Successful billfish-tournament fishermen will tell you that you aren't going to snag the big, 700-pound, calcutta-winning marlin every event. Savvy tournament anglers, however, know that all is not lost. Striking out on quarter-ton-plus marlin doesn't mean that there is no joy in Mudville. When you can't hit the home run, it's time to practice the piscatorial version of small ball.
Small ball is the time-honored baseball strategy of winning ballgames one run at a time. Batters go for easy singles and doubles, stealing bases, putting runners in scoring position and then bringing them in with more singles. The key is to put points on the scoreboard. If a hitter's pitch comes along and he can clear the bases with one swing of the bat, that's fine too. The home run is just a kicker, though; the other runs are the ones that lead to the win.
Capt.
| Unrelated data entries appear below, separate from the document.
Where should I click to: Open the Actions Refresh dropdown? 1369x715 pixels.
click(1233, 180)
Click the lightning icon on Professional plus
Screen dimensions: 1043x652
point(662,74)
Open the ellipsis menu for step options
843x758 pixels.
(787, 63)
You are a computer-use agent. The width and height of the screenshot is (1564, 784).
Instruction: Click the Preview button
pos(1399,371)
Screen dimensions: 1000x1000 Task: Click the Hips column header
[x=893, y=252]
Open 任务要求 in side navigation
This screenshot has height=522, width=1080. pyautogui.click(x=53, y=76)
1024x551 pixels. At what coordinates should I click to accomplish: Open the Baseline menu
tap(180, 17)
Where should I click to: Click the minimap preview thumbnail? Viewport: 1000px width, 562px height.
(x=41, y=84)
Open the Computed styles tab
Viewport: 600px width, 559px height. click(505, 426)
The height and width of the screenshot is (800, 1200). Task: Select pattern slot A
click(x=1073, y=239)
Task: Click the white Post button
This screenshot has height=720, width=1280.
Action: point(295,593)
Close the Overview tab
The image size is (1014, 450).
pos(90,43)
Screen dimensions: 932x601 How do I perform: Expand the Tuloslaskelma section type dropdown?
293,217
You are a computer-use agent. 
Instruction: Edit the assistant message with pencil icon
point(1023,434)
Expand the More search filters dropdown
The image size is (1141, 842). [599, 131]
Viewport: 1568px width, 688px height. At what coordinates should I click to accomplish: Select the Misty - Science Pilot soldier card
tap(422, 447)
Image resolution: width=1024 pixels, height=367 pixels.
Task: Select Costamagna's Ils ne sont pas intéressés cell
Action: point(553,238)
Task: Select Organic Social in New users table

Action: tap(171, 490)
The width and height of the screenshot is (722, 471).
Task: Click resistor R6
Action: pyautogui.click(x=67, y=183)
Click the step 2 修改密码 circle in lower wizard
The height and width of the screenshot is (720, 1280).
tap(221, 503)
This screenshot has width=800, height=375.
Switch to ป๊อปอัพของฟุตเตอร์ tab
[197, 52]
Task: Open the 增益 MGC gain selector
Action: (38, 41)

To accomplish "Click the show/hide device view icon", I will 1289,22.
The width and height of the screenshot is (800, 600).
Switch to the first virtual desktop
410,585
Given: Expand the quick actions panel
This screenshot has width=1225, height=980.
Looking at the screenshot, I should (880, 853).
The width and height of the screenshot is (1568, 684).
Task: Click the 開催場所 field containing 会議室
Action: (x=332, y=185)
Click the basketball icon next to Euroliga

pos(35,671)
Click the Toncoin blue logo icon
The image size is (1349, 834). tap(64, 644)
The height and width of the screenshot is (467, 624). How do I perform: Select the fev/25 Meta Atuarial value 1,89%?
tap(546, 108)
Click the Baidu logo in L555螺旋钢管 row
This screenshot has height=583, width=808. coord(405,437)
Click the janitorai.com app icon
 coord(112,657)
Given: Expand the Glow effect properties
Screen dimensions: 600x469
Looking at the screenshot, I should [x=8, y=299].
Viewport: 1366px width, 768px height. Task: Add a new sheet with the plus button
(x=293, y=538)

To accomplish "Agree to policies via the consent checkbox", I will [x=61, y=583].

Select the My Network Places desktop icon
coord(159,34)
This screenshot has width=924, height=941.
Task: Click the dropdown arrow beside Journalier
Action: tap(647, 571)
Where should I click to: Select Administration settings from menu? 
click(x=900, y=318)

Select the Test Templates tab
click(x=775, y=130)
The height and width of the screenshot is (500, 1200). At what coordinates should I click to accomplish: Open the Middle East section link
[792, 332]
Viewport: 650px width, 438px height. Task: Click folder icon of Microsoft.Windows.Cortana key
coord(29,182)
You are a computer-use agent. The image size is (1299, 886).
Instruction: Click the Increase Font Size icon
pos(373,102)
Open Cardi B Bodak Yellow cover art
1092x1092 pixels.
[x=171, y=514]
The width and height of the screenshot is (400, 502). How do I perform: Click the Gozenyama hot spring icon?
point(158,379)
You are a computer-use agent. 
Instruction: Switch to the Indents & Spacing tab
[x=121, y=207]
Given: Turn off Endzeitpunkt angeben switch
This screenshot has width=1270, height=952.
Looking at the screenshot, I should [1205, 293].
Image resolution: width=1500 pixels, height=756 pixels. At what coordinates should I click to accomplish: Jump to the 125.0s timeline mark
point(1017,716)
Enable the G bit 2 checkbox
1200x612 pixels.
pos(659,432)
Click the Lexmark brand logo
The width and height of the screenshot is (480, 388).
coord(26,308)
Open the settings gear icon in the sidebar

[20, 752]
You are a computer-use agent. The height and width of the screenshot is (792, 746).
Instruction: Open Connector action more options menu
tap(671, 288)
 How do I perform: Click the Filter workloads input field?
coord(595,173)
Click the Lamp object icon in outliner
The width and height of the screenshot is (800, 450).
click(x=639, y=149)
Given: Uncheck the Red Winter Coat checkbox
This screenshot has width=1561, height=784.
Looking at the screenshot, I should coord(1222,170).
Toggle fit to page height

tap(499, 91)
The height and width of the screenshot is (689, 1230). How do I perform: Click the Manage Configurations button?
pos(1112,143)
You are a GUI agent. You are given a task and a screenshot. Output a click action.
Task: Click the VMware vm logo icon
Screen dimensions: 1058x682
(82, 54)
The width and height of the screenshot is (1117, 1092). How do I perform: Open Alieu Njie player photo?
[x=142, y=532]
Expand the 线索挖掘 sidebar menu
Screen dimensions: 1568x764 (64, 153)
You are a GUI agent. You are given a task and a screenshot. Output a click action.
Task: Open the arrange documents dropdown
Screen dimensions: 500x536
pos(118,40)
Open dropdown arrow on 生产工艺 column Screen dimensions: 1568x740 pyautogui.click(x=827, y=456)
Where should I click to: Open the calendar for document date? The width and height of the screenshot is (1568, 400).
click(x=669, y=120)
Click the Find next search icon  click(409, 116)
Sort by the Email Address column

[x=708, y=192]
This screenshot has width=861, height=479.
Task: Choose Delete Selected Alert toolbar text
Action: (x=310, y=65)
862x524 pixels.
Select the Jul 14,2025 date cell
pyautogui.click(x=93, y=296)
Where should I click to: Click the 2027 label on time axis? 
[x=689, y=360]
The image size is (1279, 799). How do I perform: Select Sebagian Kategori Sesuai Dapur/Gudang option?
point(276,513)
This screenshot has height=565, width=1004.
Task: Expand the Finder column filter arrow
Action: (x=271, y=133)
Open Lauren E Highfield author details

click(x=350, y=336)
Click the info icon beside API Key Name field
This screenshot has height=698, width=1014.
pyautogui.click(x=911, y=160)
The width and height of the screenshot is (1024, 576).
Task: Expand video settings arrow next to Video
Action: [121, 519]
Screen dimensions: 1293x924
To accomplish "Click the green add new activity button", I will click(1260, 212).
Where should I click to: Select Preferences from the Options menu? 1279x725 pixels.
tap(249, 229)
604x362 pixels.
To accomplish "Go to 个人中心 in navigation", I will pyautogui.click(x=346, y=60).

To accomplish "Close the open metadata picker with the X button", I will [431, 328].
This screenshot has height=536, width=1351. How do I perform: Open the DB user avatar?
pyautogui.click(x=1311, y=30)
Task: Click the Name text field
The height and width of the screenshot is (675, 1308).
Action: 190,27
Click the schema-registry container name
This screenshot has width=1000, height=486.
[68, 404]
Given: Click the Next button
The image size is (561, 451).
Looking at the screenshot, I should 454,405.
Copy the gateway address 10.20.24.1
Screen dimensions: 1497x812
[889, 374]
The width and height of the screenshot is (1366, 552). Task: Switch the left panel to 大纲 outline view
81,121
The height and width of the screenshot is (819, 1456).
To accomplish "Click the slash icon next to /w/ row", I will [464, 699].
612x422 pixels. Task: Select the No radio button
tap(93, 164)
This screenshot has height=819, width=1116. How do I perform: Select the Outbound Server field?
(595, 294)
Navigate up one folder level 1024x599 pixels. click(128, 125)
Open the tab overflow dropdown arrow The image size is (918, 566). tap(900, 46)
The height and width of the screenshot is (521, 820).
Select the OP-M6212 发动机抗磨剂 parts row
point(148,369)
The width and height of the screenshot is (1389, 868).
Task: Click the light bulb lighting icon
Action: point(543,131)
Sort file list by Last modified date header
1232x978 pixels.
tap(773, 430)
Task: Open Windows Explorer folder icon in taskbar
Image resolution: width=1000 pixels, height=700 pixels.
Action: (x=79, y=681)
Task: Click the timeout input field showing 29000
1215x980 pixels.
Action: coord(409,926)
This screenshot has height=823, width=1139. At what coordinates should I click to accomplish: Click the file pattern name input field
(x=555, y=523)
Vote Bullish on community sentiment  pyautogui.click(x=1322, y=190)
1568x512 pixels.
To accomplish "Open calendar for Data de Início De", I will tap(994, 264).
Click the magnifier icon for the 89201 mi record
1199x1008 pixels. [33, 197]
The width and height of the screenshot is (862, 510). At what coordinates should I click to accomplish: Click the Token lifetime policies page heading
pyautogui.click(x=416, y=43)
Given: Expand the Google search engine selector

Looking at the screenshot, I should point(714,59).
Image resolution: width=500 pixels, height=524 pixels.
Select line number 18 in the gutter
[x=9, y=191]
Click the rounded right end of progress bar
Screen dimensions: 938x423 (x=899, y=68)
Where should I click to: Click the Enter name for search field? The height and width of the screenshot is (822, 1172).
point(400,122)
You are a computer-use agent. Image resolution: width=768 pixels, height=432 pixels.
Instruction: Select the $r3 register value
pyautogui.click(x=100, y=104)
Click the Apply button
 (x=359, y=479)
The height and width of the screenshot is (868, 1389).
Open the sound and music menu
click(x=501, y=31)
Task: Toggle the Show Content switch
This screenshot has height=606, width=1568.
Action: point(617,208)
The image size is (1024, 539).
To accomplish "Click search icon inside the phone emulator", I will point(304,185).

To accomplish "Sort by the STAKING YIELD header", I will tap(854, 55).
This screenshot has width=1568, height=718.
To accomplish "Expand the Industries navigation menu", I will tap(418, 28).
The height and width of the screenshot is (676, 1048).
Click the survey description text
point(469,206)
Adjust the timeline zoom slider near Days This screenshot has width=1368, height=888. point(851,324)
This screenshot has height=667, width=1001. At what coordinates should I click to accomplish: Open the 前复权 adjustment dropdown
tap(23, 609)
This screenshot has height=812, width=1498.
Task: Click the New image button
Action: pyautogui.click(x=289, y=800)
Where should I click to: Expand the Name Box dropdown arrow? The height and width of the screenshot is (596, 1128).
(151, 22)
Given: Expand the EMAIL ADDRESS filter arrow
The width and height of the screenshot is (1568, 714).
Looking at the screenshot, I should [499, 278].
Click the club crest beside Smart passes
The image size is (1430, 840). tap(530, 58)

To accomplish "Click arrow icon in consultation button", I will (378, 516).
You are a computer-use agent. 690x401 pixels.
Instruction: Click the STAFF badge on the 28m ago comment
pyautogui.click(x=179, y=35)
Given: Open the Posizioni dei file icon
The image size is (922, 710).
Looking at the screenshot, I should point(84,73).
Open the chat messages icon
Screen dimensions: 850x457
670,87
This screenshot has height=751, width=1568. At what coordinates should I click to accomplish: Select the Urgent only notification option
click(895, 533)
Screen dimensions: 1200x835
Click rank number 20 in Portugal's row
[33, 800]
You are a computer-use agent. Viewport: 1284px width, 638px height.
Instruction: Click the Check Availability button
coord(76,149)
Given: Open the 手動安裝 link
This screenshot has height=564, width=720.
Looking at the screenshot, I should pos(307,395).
Terry Stansel adopted a similar strategy during the 2004 billfish-tournament season when he captained the Hatteras 60C Hatterascal. Because they were aboard a factory-demo boat, Stansel, the crew and team didn't enter the calcuttas, which paid off for the largest blue marlin. Not having to look for Mr. Big meant that Hatterascal could change the game plan when fishing in events such as the Big Rock Blue Marlin Tournament in Morehead City, North Carolina, or the Bertram-Hatteras Shootout in Abaco, Bahamas, by targeting quantity.
"The points systems in these tournaments meant we could go for catch-and-release points," says Stansel, who is now a company captain with American Custom Yachts. "We downsized our tackle and started going after high-quantity species like sailfish and white marlin, along with smaller (150- to 200-pound) blues. You could pile up a lot of points that way."